My problem is that that this grammar won't even compile because i get the following error
java.util.NoSuchElementException: can't look backwards more than one token in this stream
at org.antlr.runtime.misc.LookaheadStream.LB(LookaheadStream.java:159)
at org.antlr.runtime.misc.LookaheadStream.LT(LookaheadStream.java:120)
at org.antlr.runtime.RecognitionException.extractInformationFromTreeNodeStream(RecognitionException.java:144)
at org.antlr.runtime.RecognitionException.<init>(RecognitionException.java:111)
at org.antlr.runtime.MismatchedTreeNodeException.<init>(MismatchedTreeNodeException.java:42)
at org.antlr.runtime.tree.TreeParser.recoverFromMismatchedToken(TreeParser.java:135)
at org.antlr.runtime.BaseRecognizer.match(BaseRecognizer.java:115)
at org.antlr.grammar.v3.TreeToNFAConverter.alternative(TreeToNFAConverter.java:2798)

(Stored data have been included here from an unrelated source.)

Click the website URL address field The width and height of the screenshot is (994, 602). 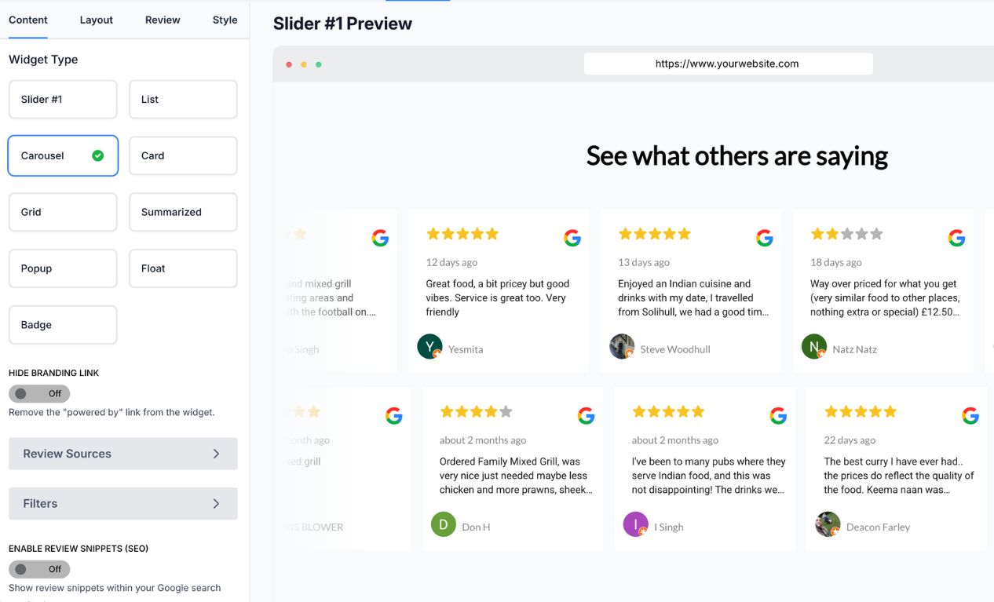click(x=728, y=64)
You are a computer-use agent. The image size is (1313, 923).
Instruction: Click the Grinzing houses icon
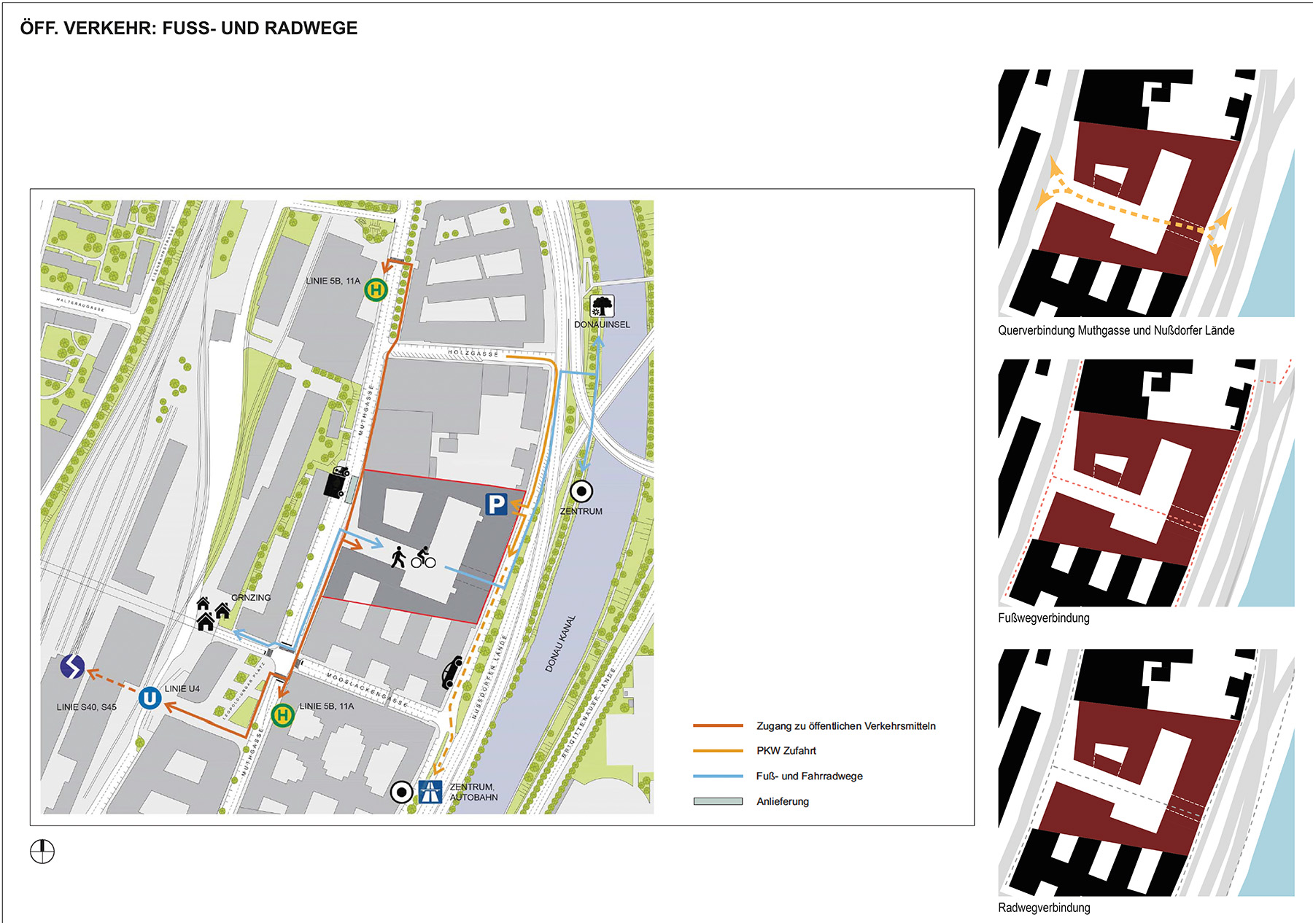pyautogui.click(x=212, y=612)
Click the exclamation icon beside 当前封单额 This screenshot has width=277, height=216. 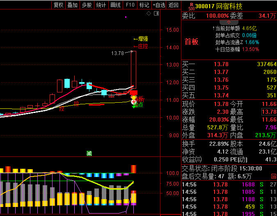point(213,28)
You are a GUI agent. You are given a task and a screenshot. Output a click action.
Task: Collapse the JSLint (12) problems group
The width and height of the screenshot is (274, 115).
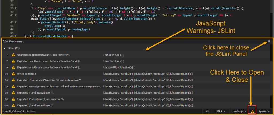click(5, 49)
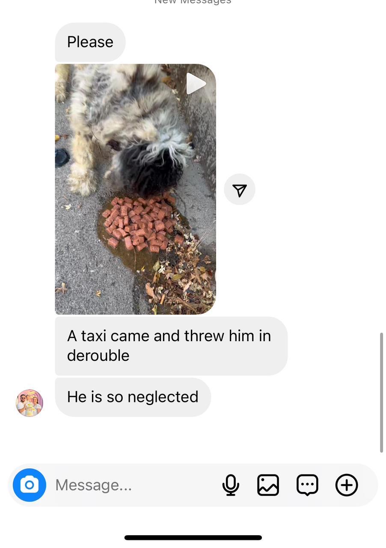Open the sticker and GIF bubble icon
The image size is (386, 548).
click(307, 485)
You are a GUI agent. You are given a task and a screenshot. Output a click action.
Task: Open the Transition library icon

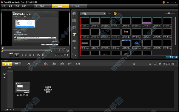pos(74,27)
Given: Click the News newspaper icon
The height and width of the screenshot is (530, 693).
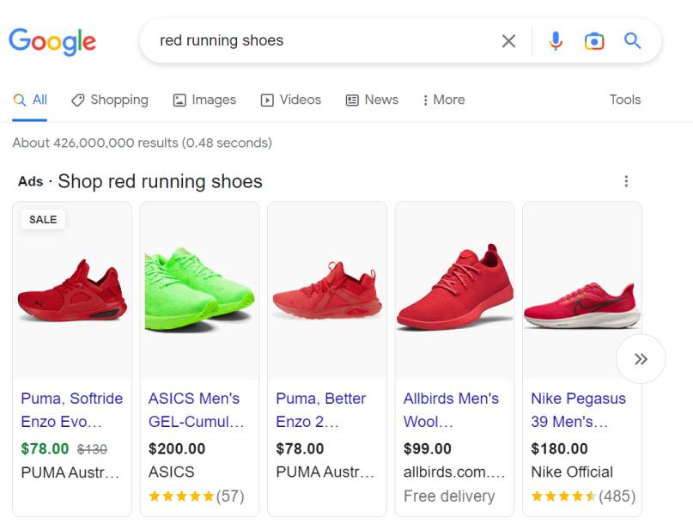Looking at the screenshot, I should 350,100.
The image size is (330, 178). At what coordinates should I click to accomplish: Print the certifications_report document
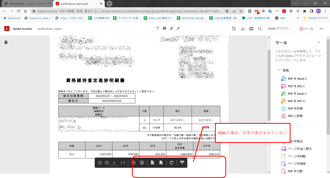tap(251, 29)
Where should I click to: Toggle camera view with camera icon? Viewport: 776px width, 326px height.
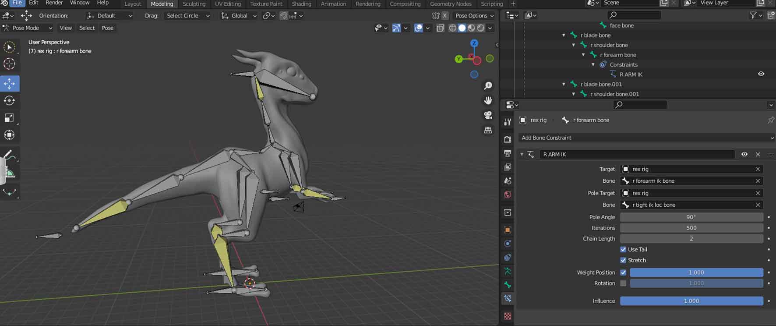pos(488,115)
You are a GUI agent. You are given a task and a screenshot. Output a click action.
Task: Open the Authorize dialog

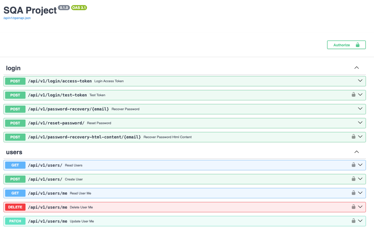346,45
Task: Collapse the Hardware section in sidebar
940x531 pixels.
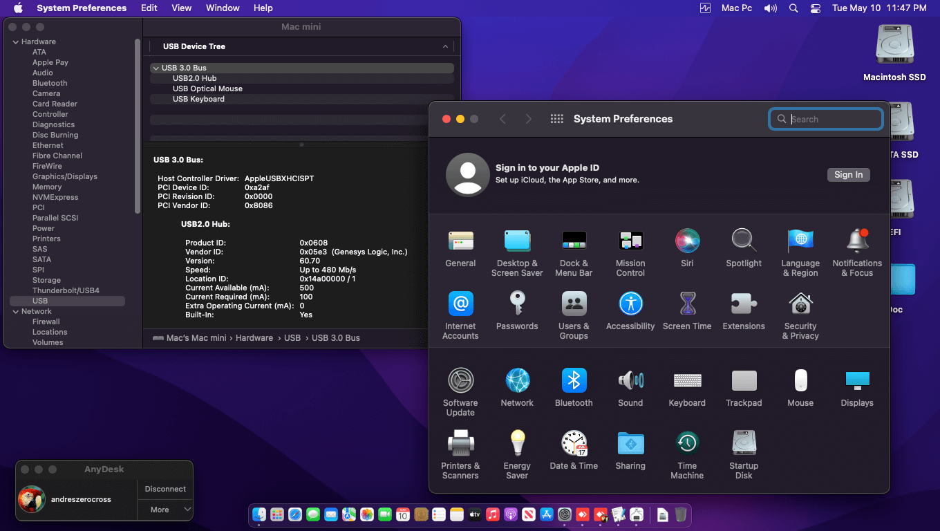Action: tap(15, 42)
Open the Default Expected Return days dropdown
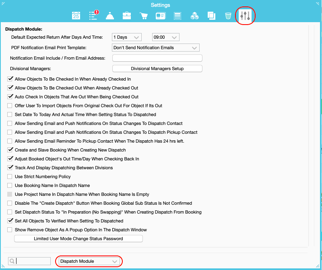 pyautogui.click(x=126, y=37)
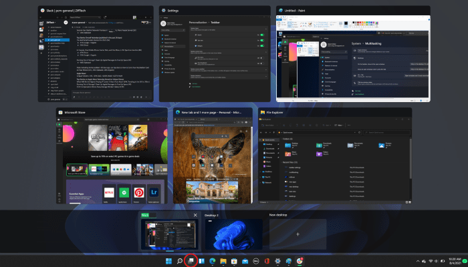
Task: Open the Mail app on the taskbar
Action: [245, 260]
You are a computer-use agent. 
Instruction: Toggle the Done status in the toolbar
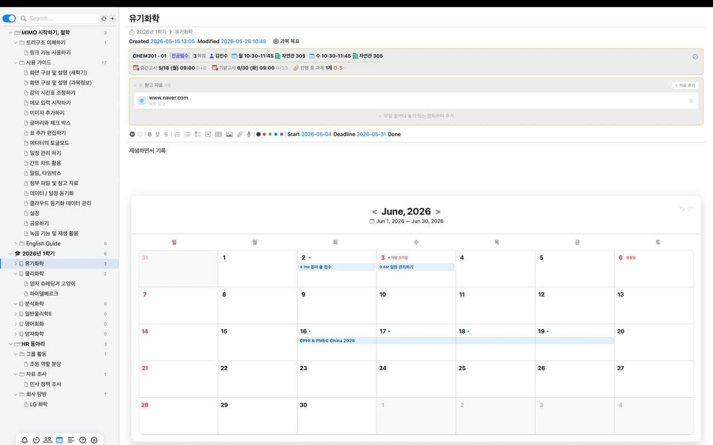click(x=394, y=134)
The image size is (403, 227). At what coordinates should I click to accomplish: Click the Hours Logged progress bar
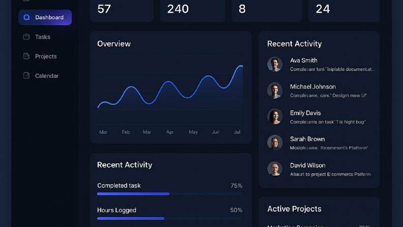tap(170, 218)
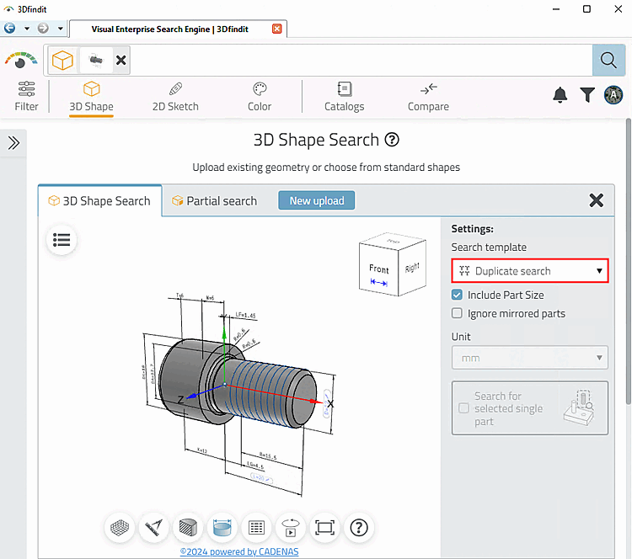Click the Front face of view cube

coord(379,271)
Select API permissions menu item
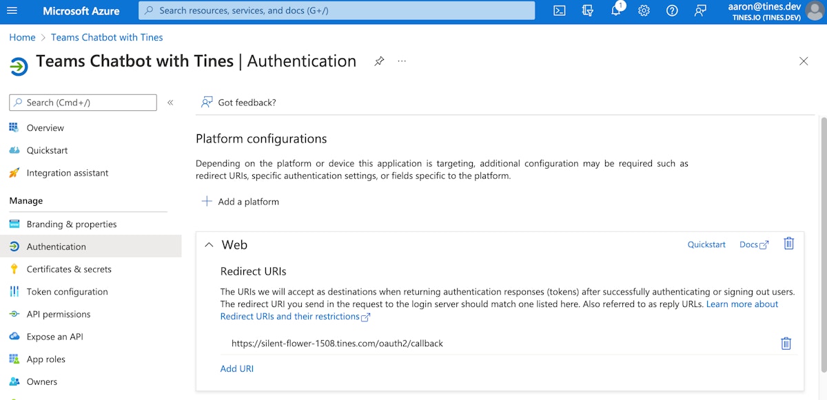Screen dimensions: 827x400 [x=59, y=314]
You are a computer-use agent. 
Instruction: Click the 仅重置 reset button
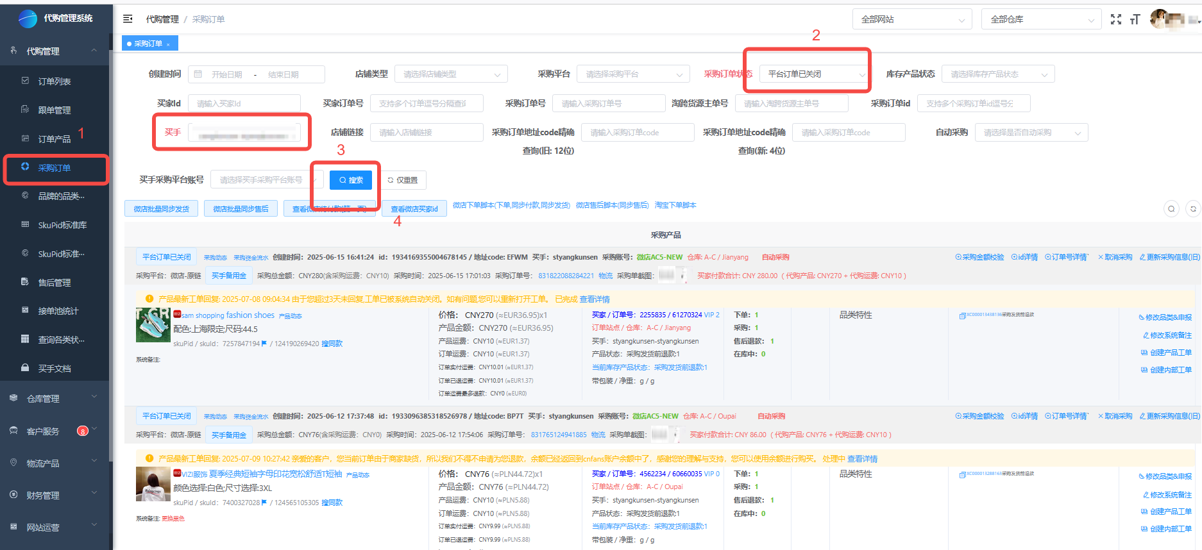[403, 180]
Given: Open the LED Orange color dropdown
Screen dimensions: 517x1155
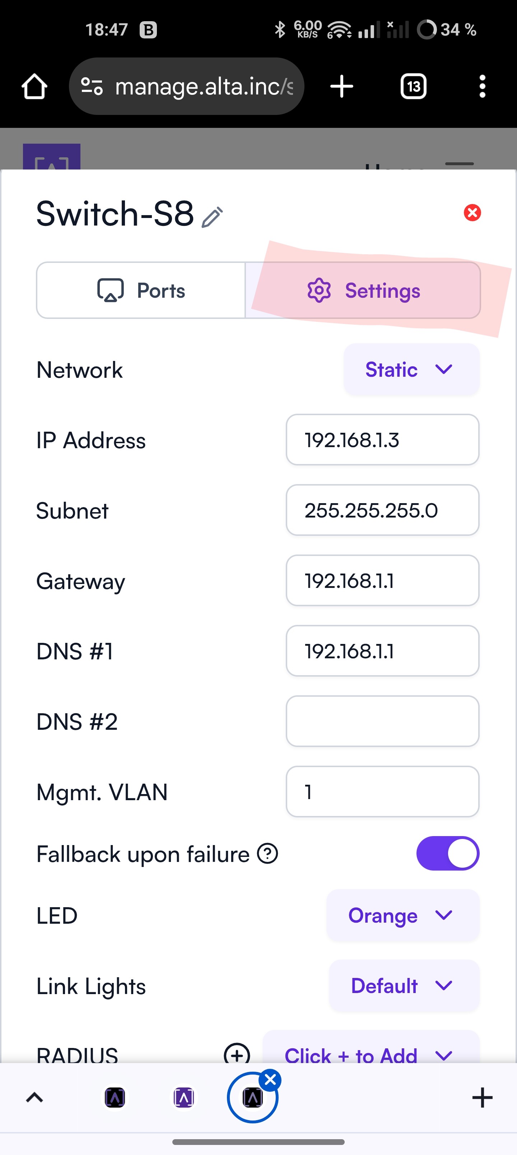Looking at the screenshot, I should click(403, 915).
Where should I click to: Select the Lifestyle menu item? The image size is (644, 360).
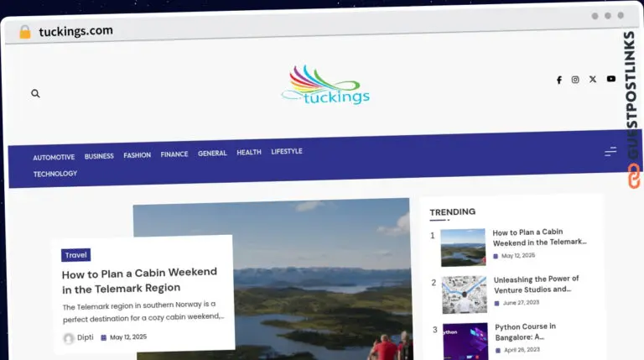pyautogui.click(x=287, y=152)
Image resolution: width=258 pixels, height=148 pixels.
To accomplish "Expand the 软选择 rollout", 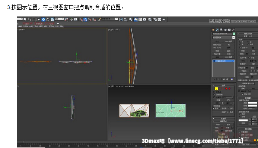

at org.antlr.grammar.v3.TreeToNFAConverter.block(TreeToNFAConverter.java:2662)
at org.antlr.grammar.v3.TreeToNFAConverter.rule(TreeToNFAConverter.java:1995)
at org.antlr.grammar.v3.TreeToNFAConverter.rules(TreeToNFAConverter.java:1338)
at org.antlr.grammar.v3.TreeToNFAConverter.grammarSpec(TreeToNFAConverter.java:1288)
at org.antlr.grammar.v3.TreeToNFAConverter.grammar_(TreeToNFAConverter.java:319)
at org.antlr.tool.Grammar.buildNFA(Grammar.java:1006)
at org.antlr.tool.CompositeGrammar.createNFAs(CompositeGrammar.java:390)
at org.antlr.works.grammar.antlr.ANTLRGrammarEngineImpl.createLexerGrammarFromCombinedGrammar(ANTLRGrammarEngineImpl.java:219)
at org.antlr.works.grammar.antlr.ANTLRGrammarEngineImpl.createCombinedGrammar(ANTLRGrammarEngineImpl.java:204)
at org.antlr.works.grammar.antlr.ANTLRGrammarEngineImpl.createGrammars(ANTLRGrammarEngineImpl.java:165)
at org.antlr.works.grammar.antlr.ANTLRGrammarEngineImpl.analyze(ANTLRGrammarEngineImpl.java:272)
at org.antlr.works.grammar.engine.GrammarEngineImpl.analyze(GrammarEngineImpl.java:325)
at org.antlr.works.debugger.local.DBLocal.analyzeGrammar(DBLocal.java:385)
at org.antlr.works.debugger.local.DBLocal.generateAndCompileGrammar(DBLocal.java:365)
at org.antlr.works.debugger.local.DBLocal.run(DBLocal.java:222)
at java.lang.Thread.run(Unknown Source)
I read in a post about "can't look backwards more than one token in this stream" java exception that the lexer and parser grammar don't match but i have no idea what that is or what it refers to. I also apologize for not commenting the code. But I don't know too much antlr so I don't want to write something that could put you off.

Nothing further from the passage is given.